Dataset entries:
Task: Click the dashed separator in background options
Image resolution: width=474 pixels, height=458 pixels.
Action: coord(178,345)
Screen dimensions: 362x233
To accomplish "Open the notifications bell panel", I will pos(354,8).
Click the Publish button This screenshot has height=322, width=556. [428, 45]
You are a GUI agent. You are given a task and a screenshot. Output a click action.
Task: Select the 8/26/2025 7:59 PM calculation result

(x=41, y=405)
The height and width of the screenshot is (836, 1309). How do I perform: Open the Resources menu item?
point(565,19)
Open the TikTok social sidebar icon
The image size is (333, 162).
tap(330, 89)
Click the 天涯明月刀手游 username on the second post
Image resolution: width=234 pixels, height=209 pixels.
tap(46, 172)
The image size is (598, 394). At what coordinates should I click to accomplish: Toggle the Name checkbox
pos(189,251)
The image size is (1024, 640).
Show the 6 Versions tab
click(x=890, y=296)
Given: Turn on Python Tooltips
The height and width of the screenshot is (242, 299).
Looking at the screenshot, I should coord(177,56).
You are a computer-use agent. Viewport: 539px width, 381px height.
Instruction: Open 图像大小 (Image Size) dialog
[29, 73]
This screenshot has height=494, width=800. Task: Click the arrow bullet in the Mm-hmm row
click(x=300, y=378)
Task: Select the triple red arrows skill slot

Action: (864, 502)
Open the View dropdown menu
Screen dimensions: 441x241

EXERCISE PROMPT: Take the entries above and write them out again unchanged.

RESULT BELOW:
Task: Click the dashed separator in background options
Image resolution: width=474 pixels, height=458 pixels.
Action: coord(178,345)
Screen dimensions: 362x233
To accomplish "Open the notifications bell panel", I will pos(354,8).
Click the Publish button This screenshot has height=322, width=556. [428, 45]
You are a GUI agent. You are given a task and a screenshot. Output a click action.
Task: Select the 8/26/2025 7:59 PM calculation result

(x=41, y=405)
The height and width of the screenshot is (836, 1309). How do I perform: Open the Resources menu item?
point(565,19)
Open the TikTok social sidebar icon
The image size is (333, 162).
tap(330, 89)
Click the 天涯明月刀手游 username on the second post
Image resolution: width=234 pixels, height=209 pixels.
tap(46, 172)
The image size is (598, 394). At what coordinates should I click to accomplish: Toggle the Name checkbox
pos(189,251)
The image size is (1024, 640).
Show the 6 Versions tab
click(x=890, y=296)
Given: Turn on Python Tooltips
The height and width of the screenshot is (242, 299).
Looking at the screenshot, I should coord(177,56).
You are a computer-use agent. Viewport: 539px width, 381px height.
Instruction: Open 图像大小 (Image Size) dialog
[29, 73]
This screenshot has height=494, width=800. Task: Click the arrow bullet in the Mm-hmm row
click(x=300, y=378)
Task: Select the triple red arrows skill slot

Action: (864, 502)
Open the View dropdown menu
Screen dimensions: 441x241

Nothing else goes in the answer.